1\. There is no way governments will just let an unregulated currency take
over in a meaningful way.

2\. Thus, the current Bitcoin rally is simply speculation and is being driven
up by those who will profit the most from it (which is fraudulent in the way
the Tulip mania was fraudulent).

I get that he's the CEO of the horse and buggy company dismissing cars, but I
don't think he was that tone deaf.

------
ZenoArrow
No comments made about why Bitcoin is a fraud, just some lazy comparisons to
past speculation bubbles.

That said, I'm not really sure why Bitcoin is growing so rapidly at the
moment.

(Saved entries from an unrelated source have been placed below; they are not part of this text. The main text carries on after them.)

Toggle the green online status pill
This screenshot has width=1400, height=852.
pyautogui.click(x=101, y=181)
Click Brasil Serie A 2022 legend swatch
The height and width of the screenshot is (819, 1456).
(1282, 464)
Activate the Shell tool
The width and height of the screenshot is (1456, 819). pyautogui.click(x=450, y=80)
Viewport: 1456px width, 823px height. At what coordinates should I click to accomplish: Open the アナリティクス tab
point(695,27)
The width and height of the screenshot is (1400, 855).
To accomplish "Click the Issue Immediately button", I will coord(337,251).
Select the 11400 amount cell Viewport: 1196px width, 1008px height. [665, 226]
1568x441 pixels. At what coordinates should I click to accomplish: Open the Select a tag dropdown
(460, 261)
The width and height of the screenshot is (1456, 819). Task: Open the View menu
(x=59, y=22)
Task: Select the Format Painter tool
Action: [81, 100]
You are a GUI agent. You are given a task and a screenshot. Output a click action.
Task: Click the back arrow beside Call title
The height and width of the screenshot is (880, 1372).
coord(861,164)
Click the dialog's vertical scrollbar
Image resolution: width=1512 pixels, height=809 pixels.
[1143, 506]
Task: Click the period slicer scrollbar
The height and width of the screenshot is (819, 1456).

Part of me wonders whether it's being fueled by a bidding war to
become the top trader, to have greater control over pricing of the blockchain,
but that's just idle speculation, I really have no idea. If the technical
issues that hold back scaling were solved, then I could understand it, but at
the moment the trading behaviour just looks bizarre.

------
ChrisClark
Meanwhile, JP Morgan is a big investor in Ethereum, has built Quorum, the
private chain version of Ethereum and is a big player in the Enterprise
Ethereum Alliance.

But Dimon probably still would say Ethereum is a fraud too, it's strongly
implied by his Bitcoin comments. He's talking about the whole cryptocurrency
market, not just Bitcoin.

------
lend000
> Dimon later noted that his daughter purchased some bitcoin.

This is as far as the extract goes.